First up is the inimitable Lee Krasner. When her expansive retrospective opened a couple of months ago at the Barbican, it did so to expected wide-ish coverage. However, the coverage of course involved, expectedly, He Who Must Not Be Named, Krasner’s husband and poster boy of abstract expressionism. You know who. Predictably, I mention him too now, in the beginning, but I would like to offer the “just to get him out of the way” card by way of explanation. Hopefully you’ll have it, and then we can move on.

The show has closed for about a week now, which is what often happens because I sit with my thoughts for too long a time and just miss the windows. But perhaps it does no good to rush through things one needs to process, so here we are. The more forgiving aspect of writing about art, maybe, is that it doesn’t seem to expire. The urgency doesn’t die with the passage of time, or I certainly don’t think so. I can write about the oldest things and never feel like I am running out of time to think about the things I want to say.

But back to Krasner.

Although her husband has gained very, very wide artistic acclaim — in my mind, for his absurd brazenness, more than anything — the fact that Krasner perhaps lived, in a way, in his shadow came as a surprise to. Krasner, as painted by the show’s biographical notes, was headstrong and had a mind of her own. Certainly not someone who took crap from anybody. Maybe that was my impression, and the front she put on (or was put on her). Maybe I ought to look at people in a way that allows for complexity. In any case, it was an experience seeing the very logical (seamless?) progression of her work, to see the seeds and the roots and the eventual fruit, which is to say, the practice she arrived at by the end of her life.

Krasner’s work is emotional and visceral. She is unapologetic, by which I mean, she isn’t precious about her work or how she feels about it. She does what she feels must be done. I think that might be a large part of her genius: the unsentimental abandonment of one mode of expression in pursuit of another that is more authentic and true.

I didn’t know a lot about Krasner and her work, and although I’d been introduced to more of it through the Barbican’s Living Colour, there are certainly more layers to peel back, revealing a more accurate picture of a woman whose work received belated attention, possibly owing to her marriage to such a large creative force. Possibly owing to the state of things in general, where women who are wives take a backseat, almost by default.
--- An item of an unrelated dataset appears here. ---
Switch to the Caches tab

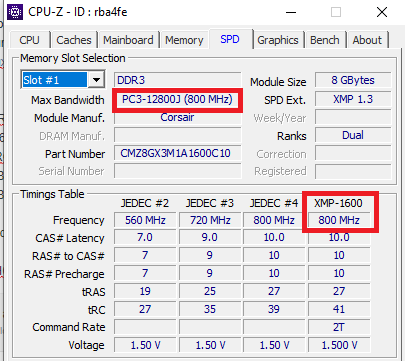pyautogui.click(x=74, y=40)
When people are as entwined as Krasner and Pollock seemed to be, it’s also quite easy to leach into the others’ work, and while I do see traces of one in the other, it is very evident, too, that their work diverge in very important ways. Krasner’s expressions appear to come from a very deep place of longing and self-effacement. Of a loudness and boldness that does not feel like they come from a quiet wife waiting in the wings.

There never appears to be any animosity with Krasner, though. She believes in the importance of her husband’s work, and based on their correspondences, values his opinion. Perhaps I am projecting too many thoughts here, and to be honest, I don’t have a lot of base knowledge on Krasner (as I’ve mentioned early on), or Pollock for that matter. What I do know is that I am and can be deeply moved by art and the artists that make them. And I know that Krasner’s are powerful expressions of movement and individuality, of a singular convergence of her own experiences and the life she forges as someone very close to someone very important and celebrated.

There has not been a major show of Krasner’s work in the U.K. since 1965. This feels, at times, an oversight, but given the state of women and their work throughout history — that is, the almost intentional overlooking, the diminishing importance, the pointed erasure — it is predictable. But what a joy it is to witness Krasner’s own celebration, in her own right, no matter how overdue it is.